### Work instructions
Copy the records word for word, omitting all pictures.

### Source data
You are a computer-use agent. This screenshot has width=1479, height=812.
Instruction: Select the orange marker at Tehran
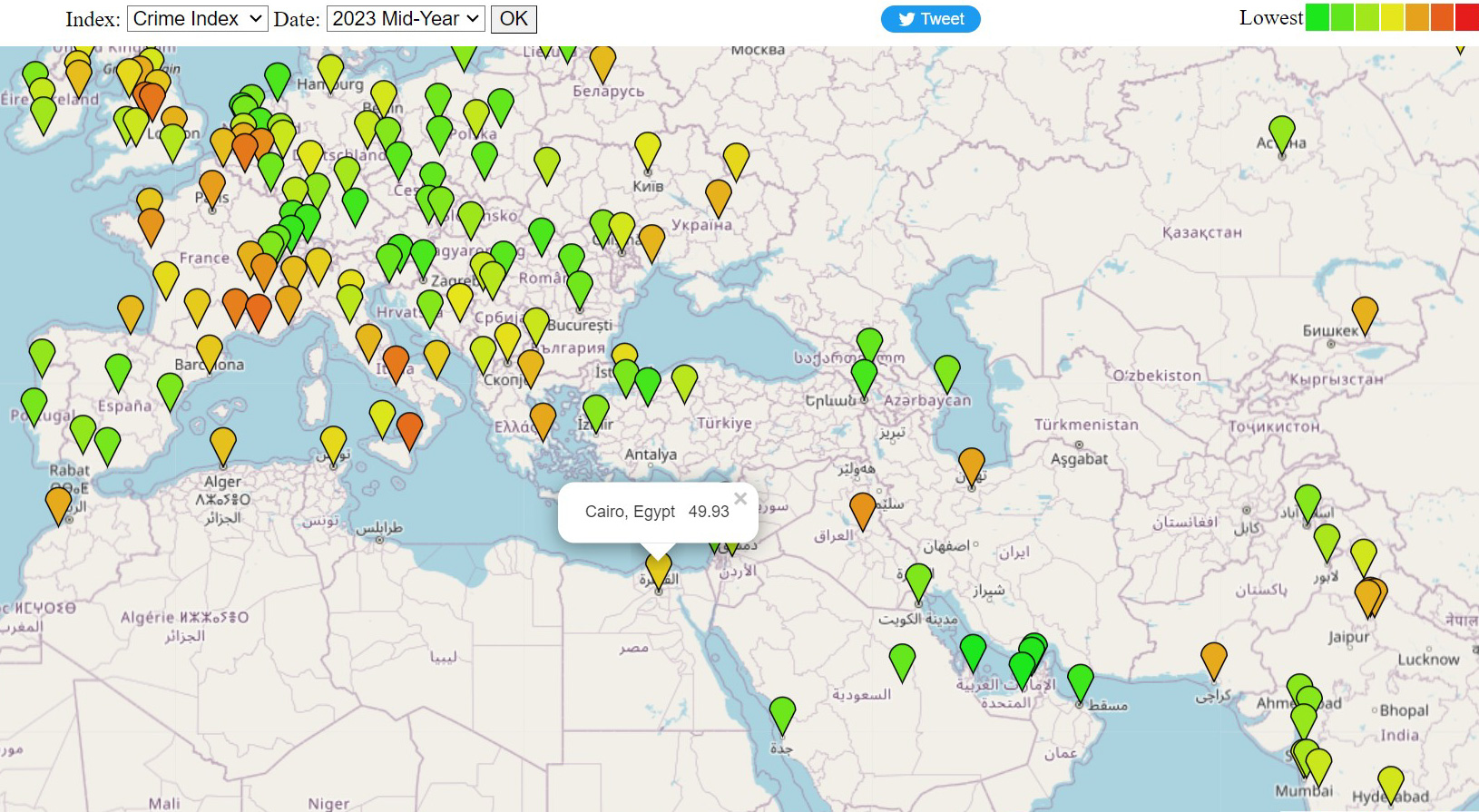coord(971,465)
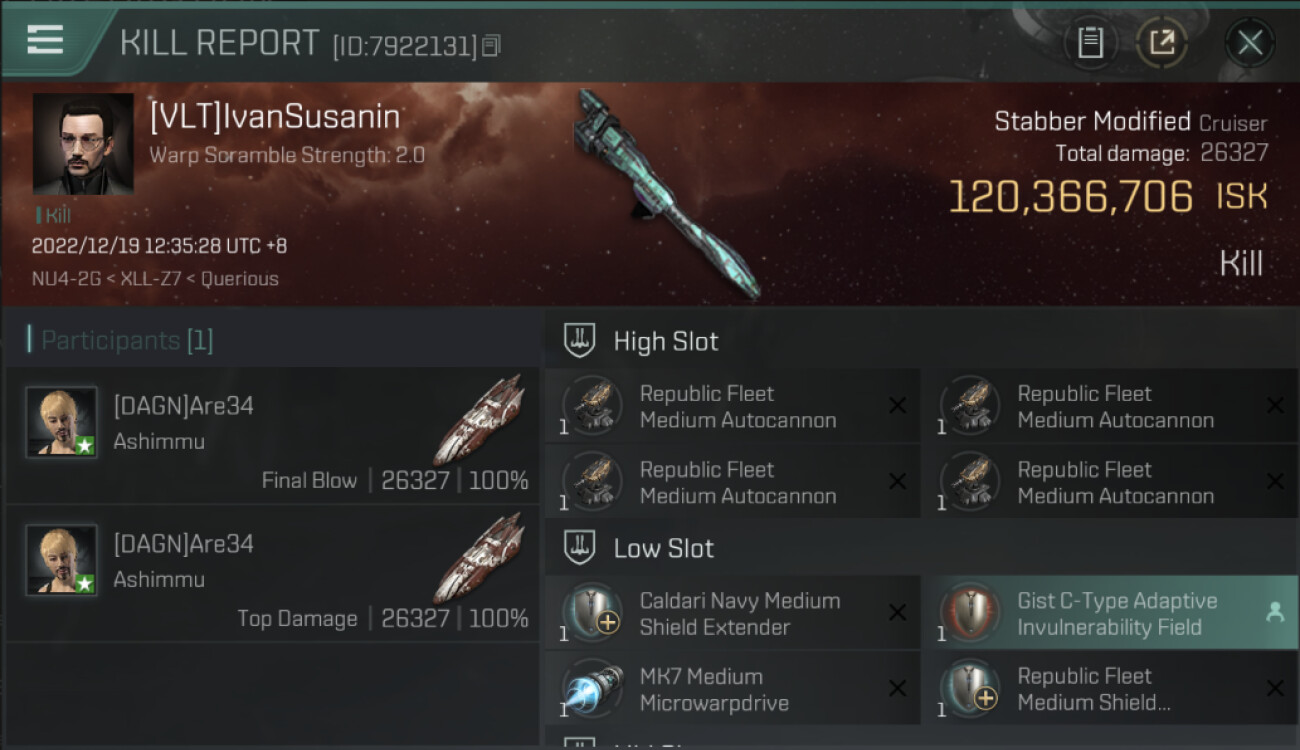The height and width of the screenshot is (750, 1300).
Task: Tap the person icon on Gist C-Type item
Action: [x=1274, y=613]
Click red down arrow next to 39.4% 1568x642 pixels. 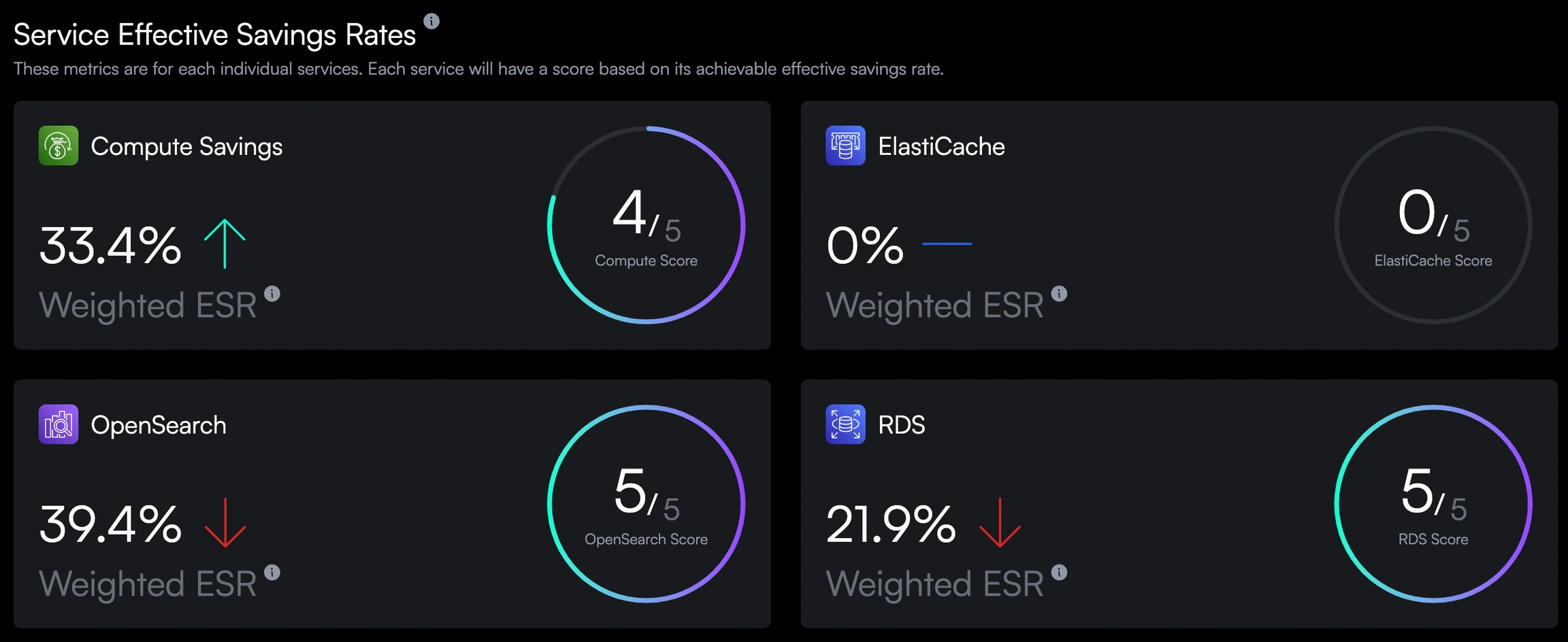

### Exercise response
You are a computer-use agent. This screenshot has width=1479, height=812.
Instruction: Select the orange marker at Tehran
coord(971,465)
The height and width of the screenshot is (750, 1300).
Task: Tap the person icon on Gist C-Type item
Action: [x=1274, y=613]
Click red down arrow next to 39.4% 1568x642 pixels. 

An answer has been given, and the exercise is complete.